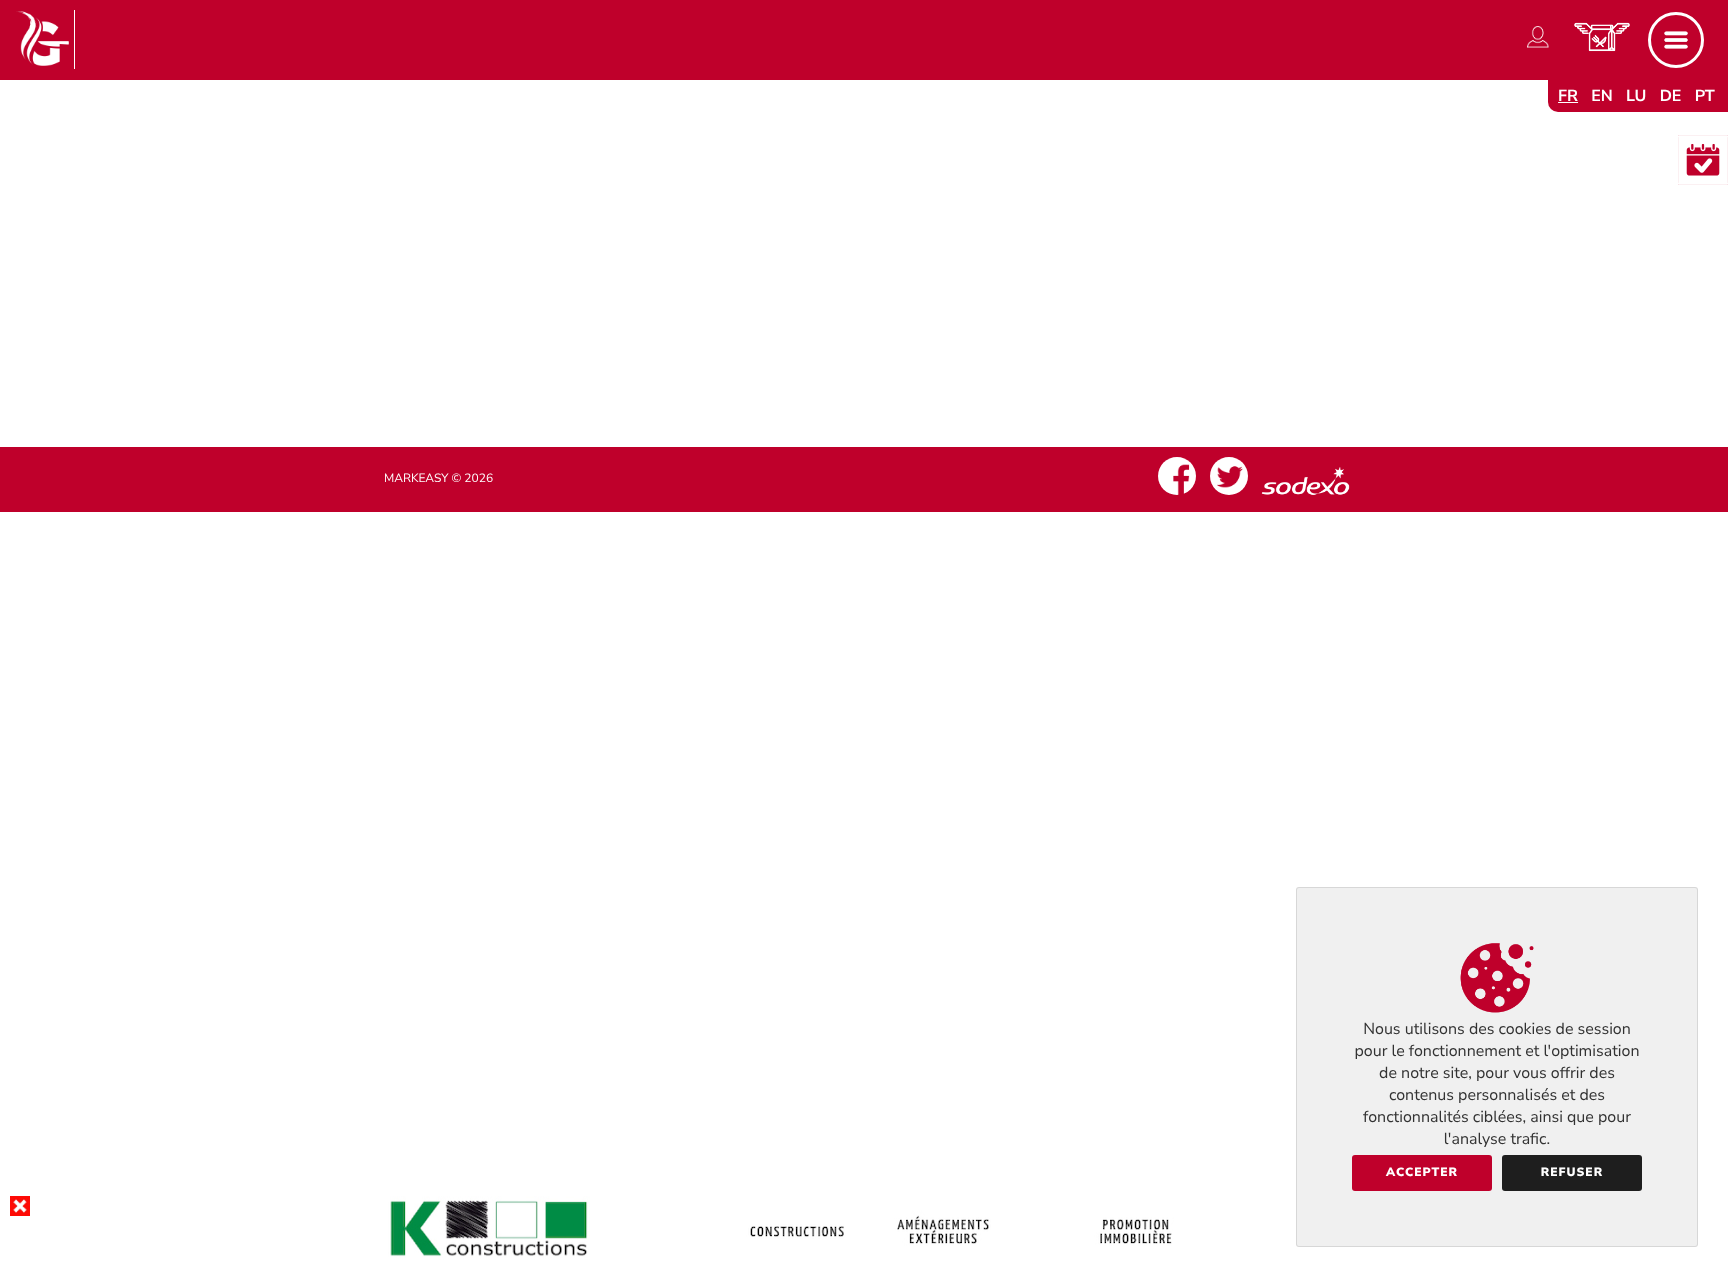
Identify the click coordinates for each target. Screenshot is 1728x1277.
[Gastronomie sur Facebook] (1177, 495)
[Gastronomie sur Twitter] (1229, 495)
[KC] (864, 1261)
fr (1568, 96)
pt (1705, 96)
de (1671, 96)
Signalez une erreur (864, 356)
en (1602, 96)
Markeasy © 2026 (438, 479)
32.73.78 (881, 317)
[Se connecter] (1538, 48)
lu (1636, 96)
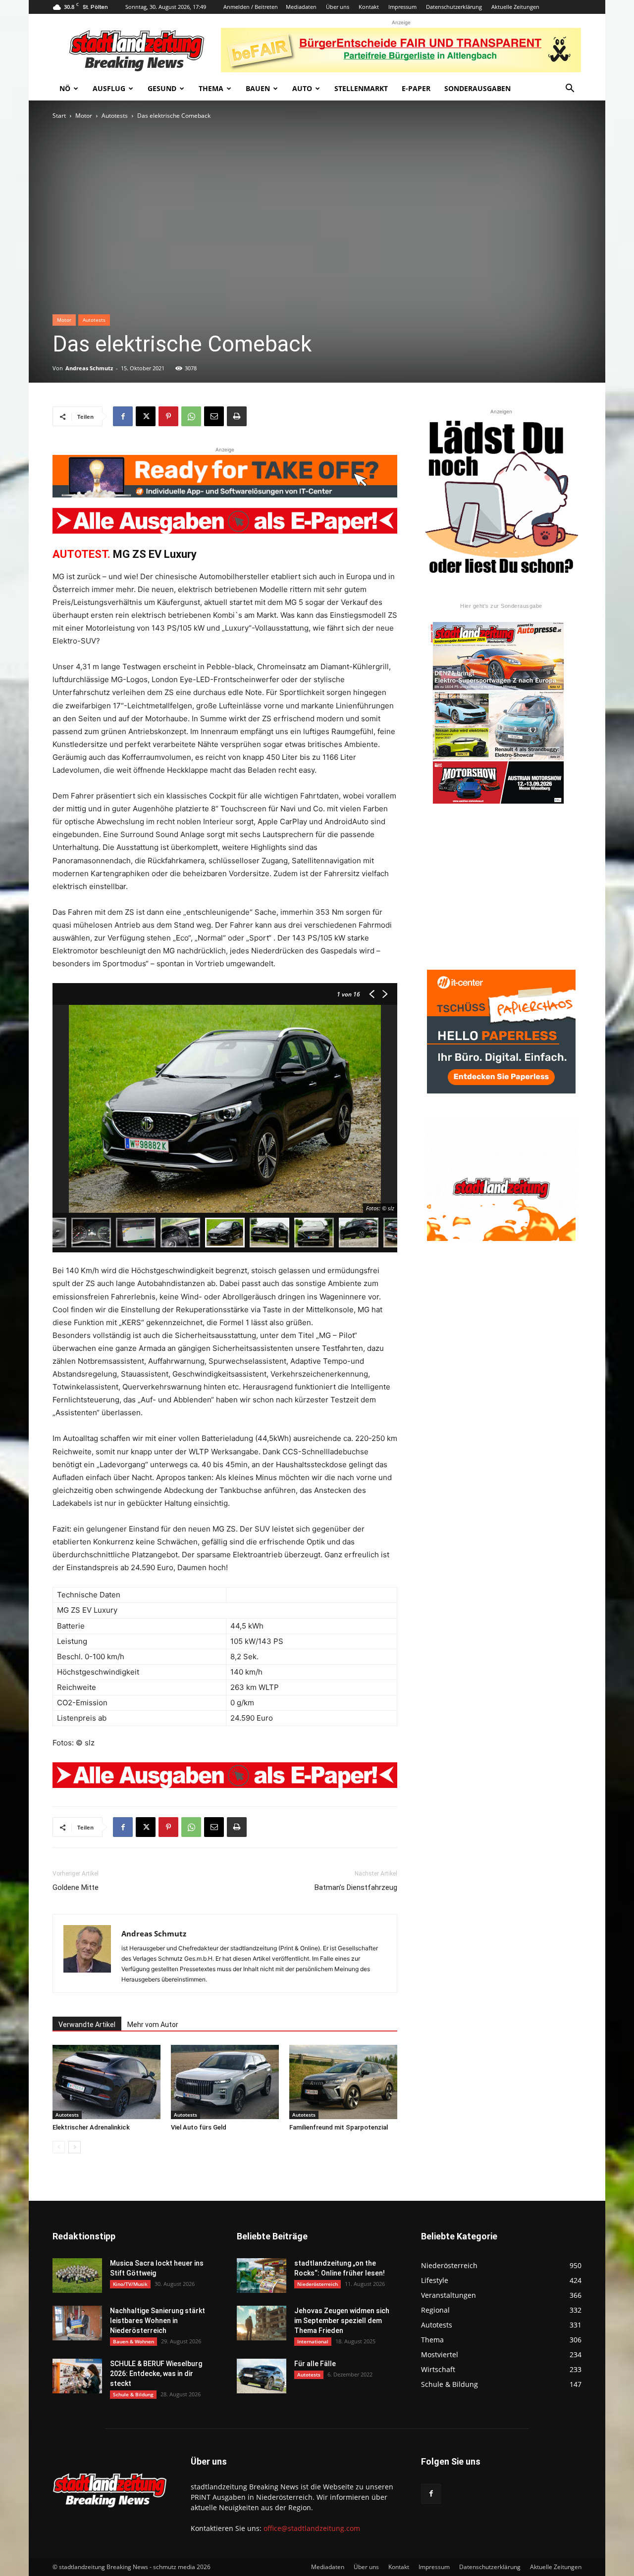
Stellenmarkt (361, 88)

* ACTIVITY:
Every line above that includes the word "Gastronomie" must appear in the answer.

* RESPONSE:
[Gastronomie sur Facebook] (1177, 495)
[Gastronomie sur Twitter] (1229, 495)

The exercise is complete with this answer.